Figure 3.. Effects of RNAi-mediated silencing of survivin and aurora B on S10P histone H3 and SiHa cell phenotype.

(A) Survivin, aurora B and S10P histone H3 protein levels 48h post-transfection. (B) Phase contrast images of SiHa cells as indicated. (C) Cell cycle distribution at 0, 24, 48 and 72h post-transfection with indicated siRNAs. (D) Induction of polyploidy in SiHa cells following survivin depletion indicated by percentage of >G₂ cells and appearance of multinuclear cells.

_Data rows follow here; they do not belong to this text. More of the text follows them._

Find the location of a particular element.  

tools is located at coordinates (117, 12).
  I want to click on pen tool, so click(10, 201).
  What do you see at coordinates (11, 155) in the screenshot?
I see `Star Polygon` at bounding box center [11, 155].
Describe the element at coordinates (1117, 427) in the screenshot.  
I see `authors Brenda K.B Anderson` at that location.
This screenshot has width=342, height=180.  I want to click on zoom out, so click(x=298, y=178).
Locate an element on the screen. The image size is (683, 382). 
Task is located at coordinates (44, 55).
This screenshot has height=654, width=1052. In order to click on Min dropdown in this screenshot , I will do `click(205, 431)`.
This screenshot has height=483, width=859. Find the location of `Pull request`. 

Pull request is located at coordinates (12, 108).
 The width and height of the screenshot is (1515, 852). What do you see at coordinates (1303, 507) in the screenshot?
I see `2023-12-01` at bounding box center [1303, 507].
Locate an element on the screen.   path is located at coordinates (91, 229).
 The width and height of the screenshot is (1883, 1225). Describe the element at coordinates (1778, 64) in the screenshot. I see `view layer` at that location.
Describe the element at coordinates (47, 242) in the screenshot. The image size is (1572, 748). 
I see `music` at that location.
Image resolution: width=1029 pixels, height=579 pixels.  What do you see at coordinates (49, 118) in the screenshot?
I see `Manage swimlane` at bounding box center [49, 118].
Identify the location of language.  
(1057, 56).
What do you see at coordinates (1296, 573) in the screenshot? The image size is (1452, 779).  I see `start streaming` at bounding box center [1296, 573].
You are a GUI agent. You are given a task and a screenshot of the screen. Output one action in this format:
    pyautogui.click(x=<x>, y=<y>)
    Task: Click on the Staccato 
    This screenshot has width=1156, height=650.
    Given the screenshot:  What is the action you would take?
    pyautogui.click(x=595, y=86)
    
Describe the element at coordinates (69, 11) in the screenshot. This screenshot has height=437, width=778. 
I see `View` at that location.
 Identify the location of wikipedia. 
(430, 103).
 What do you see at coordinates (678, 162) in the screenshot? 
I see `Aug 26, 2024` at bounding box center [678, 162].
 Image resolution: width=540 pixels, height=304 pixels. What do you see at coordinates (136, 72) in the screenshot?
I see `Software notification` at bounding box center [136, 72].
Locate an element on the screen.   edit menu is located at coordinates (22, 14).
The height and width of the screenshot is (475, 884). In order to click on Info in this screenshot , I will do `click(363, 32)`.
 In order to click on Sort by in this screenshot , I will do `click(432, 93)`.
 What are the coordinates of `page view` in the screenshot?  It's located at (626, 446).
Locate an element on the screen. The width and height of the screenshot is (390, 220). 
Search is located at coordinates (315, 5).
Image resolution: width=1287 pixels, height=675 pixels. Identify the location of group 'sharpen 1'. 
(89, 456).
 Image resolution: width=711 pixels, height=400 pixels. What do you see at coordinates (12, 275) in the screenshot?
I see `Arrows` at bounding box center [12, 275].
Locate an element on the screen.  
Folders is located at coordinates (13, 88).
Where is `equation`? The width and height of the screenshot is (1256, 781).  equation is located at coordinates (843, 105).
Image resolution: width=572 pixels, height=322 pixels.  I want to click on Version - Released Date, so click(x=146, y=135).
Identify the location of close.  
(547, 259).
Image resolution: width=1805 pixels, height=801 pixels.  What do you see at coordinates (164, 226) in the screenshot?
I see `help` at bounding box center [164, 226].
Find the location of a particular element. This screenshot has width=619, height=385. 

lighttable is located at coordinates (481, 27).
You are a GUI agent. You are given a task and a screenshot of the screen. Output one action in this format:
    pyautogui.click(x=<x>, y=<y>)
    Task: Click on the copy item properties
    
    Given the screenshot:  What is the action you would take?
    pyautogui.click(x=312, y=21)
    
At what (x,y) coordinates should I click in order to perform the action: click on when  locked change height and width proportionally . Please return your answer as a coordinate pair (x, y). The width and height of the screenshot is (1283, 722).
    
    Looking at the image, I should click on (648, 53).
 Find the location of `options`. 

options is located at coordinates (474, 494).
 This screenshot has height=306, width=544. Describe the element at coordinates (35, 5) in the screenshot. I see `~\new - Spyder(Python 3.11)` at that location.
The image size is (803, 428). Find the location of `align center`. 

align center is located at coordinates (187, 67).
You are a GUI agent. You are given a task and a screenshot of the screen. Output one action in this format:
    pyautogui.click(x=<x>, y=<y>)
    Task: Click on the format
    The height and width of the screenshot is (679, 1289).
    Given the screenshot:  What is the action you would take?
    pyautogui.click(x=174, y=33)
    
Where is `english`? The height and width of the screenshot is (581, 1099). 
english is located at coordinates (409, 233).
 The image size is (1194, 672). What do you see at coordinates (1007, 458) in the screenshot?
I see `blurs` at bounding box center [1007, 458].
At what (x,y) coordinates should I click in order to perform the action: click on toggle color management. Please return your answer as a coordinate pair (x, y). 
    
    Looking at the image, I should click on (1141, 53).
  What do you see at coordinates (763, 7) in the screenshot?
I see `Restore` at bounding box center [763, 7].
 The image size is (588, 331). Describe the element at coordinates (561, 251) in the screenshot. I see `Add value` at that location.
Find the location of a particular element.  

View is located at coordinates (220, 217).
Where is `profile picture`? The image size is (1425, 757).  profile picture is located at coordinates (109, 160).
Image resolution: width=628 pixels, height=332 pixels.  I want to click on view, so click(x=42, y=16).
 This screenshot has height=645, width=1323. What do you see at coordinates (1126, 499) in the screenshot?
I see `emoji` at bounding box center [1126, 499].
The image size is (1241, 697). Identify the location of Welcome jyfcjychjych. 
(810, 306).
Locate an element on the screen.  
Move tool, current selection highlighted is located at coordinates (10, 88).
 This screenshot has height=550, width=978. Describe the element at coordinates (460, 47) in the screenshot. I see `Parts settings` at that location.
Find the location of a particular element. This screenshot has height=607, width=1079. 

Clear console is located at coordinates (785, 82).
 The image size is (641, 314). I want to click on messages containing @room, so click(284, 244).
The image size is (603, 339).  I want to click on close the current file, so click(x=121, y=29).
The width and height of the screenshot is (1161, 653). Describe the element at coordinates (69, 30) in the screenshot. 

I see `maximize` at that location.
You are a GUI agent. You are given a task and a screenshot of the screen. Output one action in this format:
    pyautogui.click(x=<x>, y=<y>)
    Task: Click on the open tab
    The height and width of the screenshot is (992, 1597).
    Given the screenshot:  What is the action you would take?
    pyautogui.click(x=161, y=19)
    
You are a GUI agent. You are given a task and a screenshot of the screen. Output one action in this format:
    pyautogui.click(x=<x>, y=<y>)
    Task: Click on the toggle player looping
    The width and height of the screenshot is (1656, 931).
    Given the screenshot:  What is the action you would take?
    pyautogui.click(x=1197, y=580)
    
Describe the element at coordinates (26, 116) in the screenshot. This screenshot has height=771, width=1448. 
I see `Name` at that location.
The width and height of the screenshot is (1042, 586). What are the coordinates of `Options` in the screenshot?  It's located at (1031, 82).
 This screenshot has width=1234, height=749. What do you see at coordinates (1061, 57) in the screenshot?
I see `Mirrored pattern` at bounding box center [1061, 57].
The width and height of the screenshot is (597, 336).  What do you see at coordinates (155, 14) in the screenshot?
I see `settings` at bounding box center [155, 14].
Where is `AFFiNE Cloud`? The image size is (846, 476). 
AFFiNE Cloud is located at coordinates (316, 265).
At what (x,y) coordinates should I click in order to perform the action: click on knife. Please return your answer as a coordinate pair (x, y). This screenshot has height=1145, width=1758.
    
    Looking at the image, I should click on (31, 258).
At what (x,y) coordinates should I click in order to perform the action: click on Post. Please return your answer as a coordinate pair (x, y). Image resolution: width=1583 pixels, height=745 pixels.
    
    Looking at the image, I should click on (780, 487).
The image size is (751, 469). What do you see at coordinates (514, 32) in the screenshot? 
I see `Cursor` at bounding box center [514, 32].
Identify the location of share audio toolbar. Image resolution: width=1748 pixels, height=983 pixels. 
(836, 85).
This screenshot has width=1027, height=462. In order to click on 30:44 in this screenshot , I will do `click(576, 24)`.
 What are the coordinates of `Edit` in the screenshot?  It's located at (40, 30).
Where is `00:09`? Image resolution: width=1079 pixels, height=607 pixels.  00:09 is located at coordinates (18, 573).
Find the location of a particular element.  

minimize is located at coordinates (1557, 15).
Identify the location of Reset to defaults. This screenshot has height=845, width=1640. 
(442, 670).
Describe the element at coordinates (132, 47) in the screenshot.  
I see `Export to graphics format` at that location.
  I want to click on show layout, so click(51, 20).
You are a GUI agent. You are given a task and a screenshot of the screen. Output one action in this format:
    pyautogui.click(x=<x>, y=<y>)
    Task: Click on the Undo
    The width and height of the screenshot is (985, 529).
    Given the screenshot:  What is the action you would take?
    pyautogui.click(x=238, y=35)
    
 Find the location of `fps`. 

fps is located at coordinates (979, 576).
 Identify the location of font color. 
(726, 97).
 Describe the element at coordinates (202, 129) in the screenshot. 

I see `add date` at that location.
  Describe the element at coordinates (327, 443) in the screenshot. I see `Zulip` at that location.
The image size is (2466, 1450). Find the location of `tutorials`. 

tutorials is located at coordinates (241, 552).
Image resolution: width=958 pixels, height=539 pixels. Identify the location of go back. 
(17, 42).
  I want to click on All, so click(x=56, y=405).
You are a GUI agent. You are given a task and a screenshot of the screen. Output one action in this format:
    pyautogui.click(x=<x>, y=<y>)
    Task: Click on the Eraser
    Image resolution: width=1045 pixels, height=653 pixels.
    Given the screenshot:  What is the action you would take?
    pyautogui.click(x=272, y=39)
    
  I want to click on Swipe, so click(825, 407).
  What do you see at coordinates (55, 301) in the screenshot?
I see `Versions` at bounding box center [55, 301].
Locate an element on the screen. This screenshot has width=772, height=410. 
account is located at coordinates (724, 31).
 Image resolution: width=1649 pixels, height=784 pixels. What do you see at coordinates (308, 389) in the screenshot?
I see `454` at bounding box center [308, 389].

Figure 4.. HPV E7 enables SiHa cervical cancer cell survival via up-regulation of SIRT1 protein levels.

(A) Equal amounts of protein analysed by immunoblotting as indicated, upper panels SiHa cells (50 μg protein). Bottom panel HCT116 cell positive control for p53 K382Ac detection (40 μg protein, 2 minute exposure). Note that p53 K382Ac is undetectable in SiHa cells (5 min exposure) and requires 2 h exposure for detection (†). (B) Relative levels of SIRT1, SIRT1 S47P and SIRT1 S27P 48h post-transfection with indicated siRNAs, mean of two experiments. (C) Phase contrast images of SiHa cells post-transfection with the indicated siRNAs. (D) Apoptotic SiHa cells 48h post-transfection with the indicated siRNAs. (E) Primary human keratinocytes 48h post-transfection with expression vectors for HPV E6 and HPV16 E7 and equivalent samples immunoblotted for HPV E6, HPV E7, SIRT1, SIRT1 S27P and SIRT1 S47P.

Figure 5.

Model for the respective effects of HPV E6 and HPV E7 on human cervical cancer cell survival and proliferation taking into account (A) up-regulation of SIRT1 protein by HPV E7, (B) SIRT1-mediated de-acetylation of p53 and (C) SIRT1 cervical cancer cell survival functions (see text).